The introduction states that 78% of men and 10% of women go on missions, the lds culture paragraph further down states 97% of men... Which is it?Nannykins (talk) 21:00, 21 September 2011 (UTC) There is a further problem with this, "Many students (78% of men, 10% of women) take a two-year hiatus from their studies at some point to serve as Mormon missionaries." Men serve a two-year hiatus and women serve a year and a half hiatus. This should probably be reviewed and corrected. — Preceding unsigned comment added by (talk) 16:36, 22 October 2012 (UTC)

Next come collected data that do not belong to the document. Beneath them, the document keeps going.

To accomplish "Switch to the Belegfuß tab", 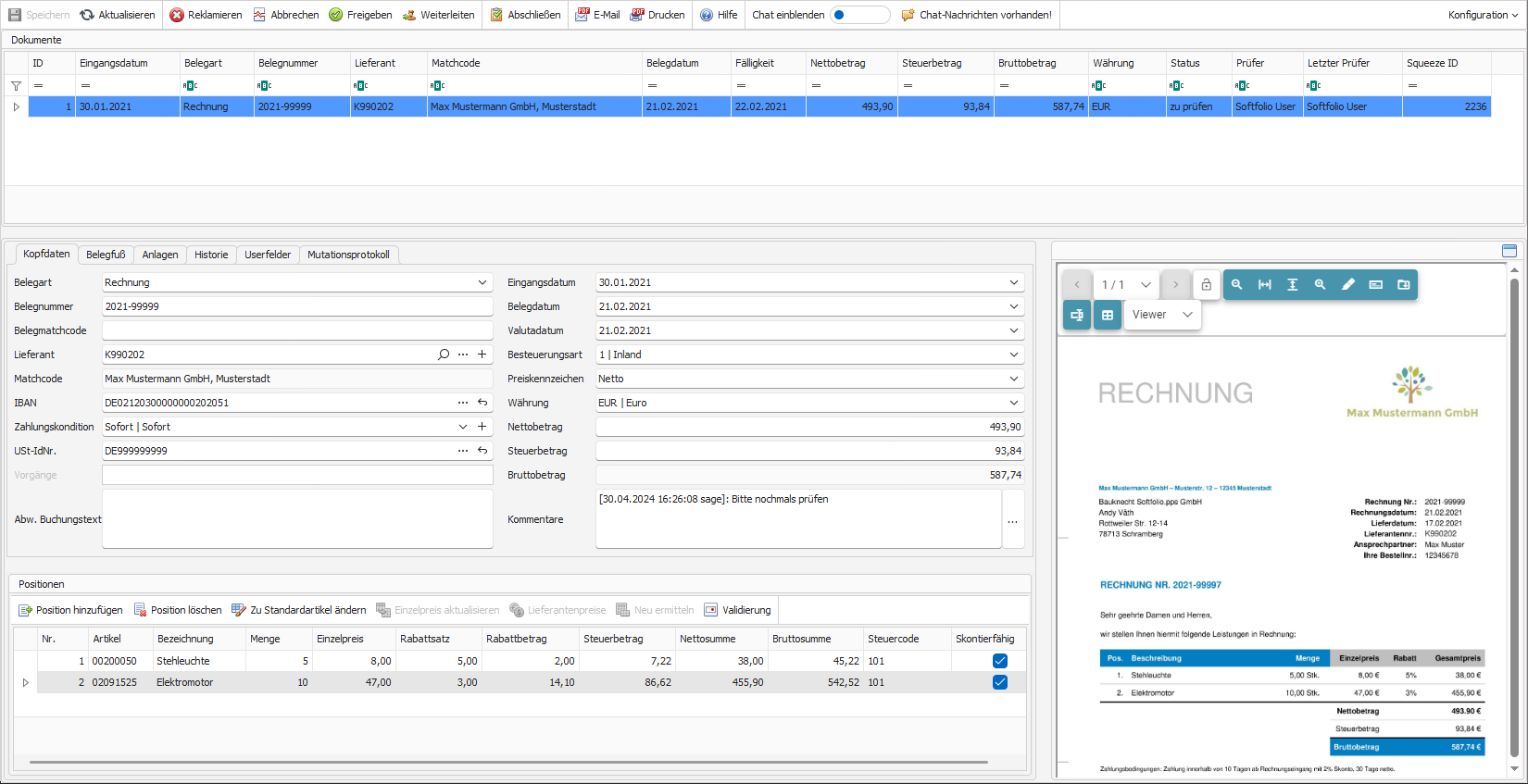I will point(106,255).
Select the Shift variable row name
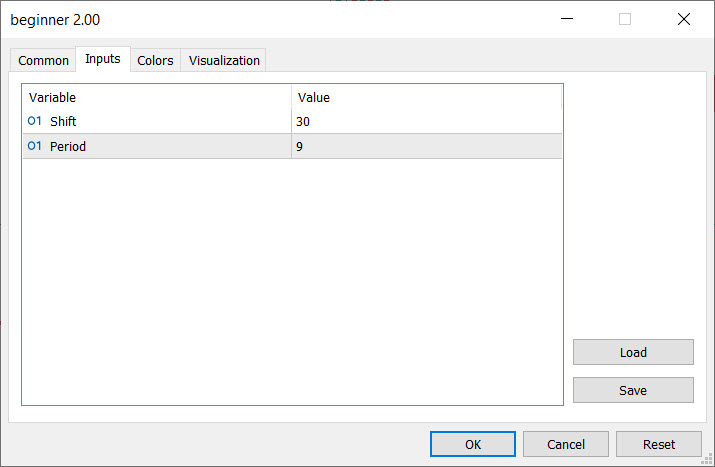Screen dimensions: 715x467 click(64, 121)

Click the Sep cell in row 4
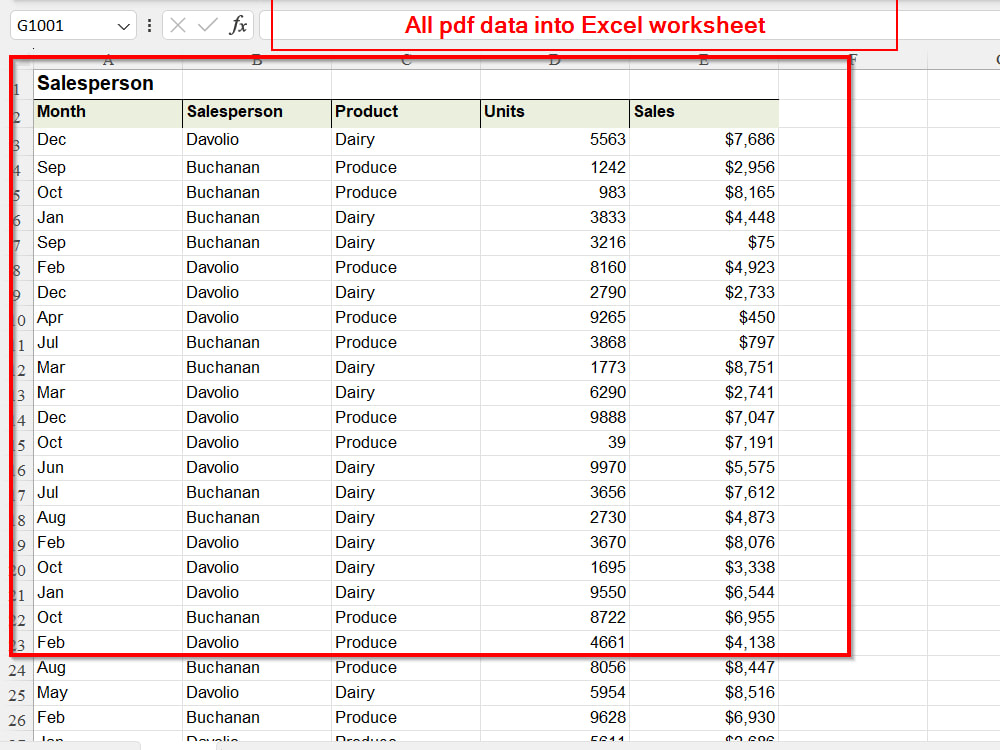coord(107,167)
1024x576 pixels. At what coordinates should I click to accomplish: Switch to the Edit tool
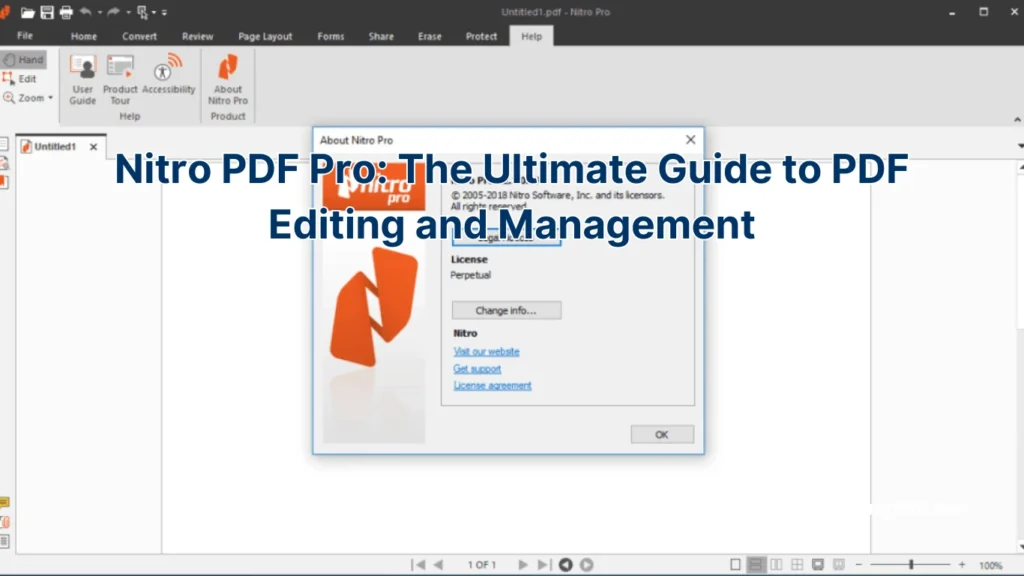(20, 79)
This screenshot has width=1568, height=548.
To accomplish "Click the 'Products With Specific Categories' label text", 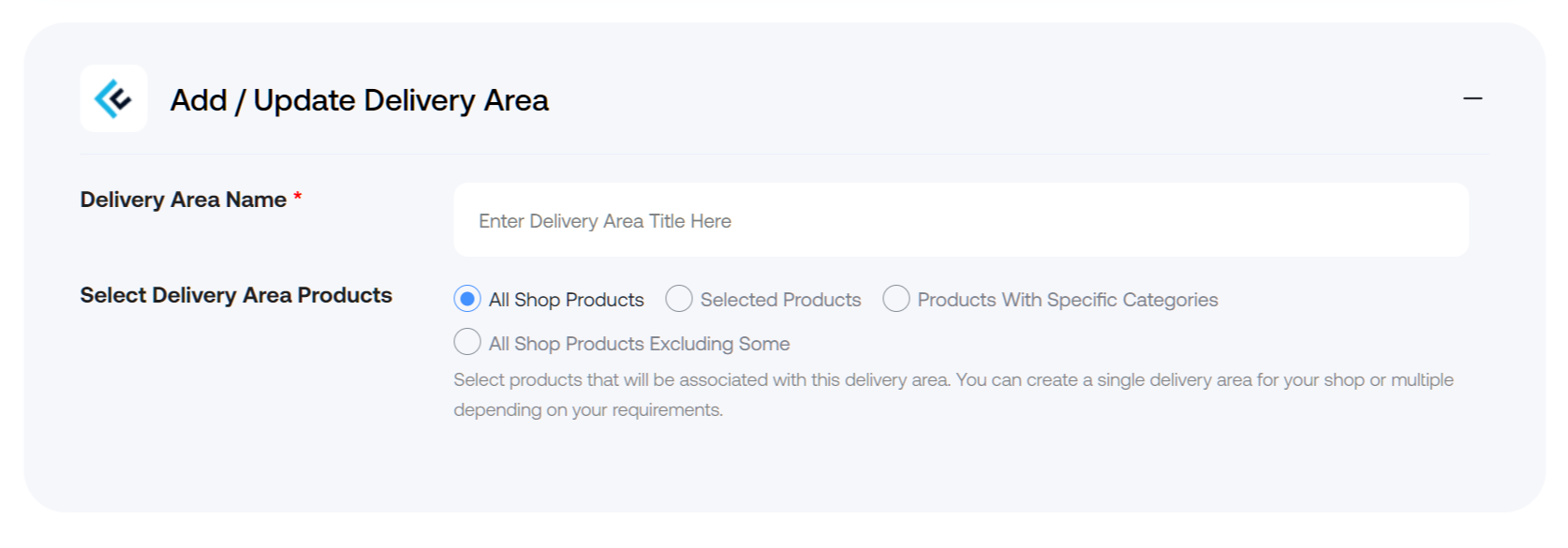I will click(x=1068, y=300).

Princeton Review LGBT ranking[edit]

There's been a bit of back and forth about this, at this article and also at Grove City College and Wheaton College (Illinois). Under dispute is the removal of the Princeton Review's ranking of these schools as "LGBT unfriendly". I and another user reverted edits like this one. I really fail to see what the big deal is here. Here's why:

  • Princeton Review is eminently reliable as a source -- it's already being cited for other rankings on all 3 of those pages. Claiming that Princeton Review is not RS is bogus- it's one of the most established and respected college ranking groups out there (though they're all grasping at straws if you ask me).
  • Calling it "self-published" is downright misleading- PR is a major publisher of this sort of thing.
  • Saying that the claim is controversial is also bogus- obviously some people don't like that PR says this, but the claim that PR indeed said it is not controversial at all.
  • You have a decent point that we don't know what went into deciding this ranking, but we don't know exactly how PR makes any of its rankings- they are nonetheless regarded as significant because PR is a respected voice in this area.
  • The claim that this alleges "unlawful hostility" is bogus too- no such allegation is being made. The PR would not publish the list if there was any chance it could be libelous.
  • Claims of "undue weight" are a bit of a stretch since only one sentence is being inserted. The LGBT issue is increasingly important in the public view of these colleges, and it deserves at least some weight.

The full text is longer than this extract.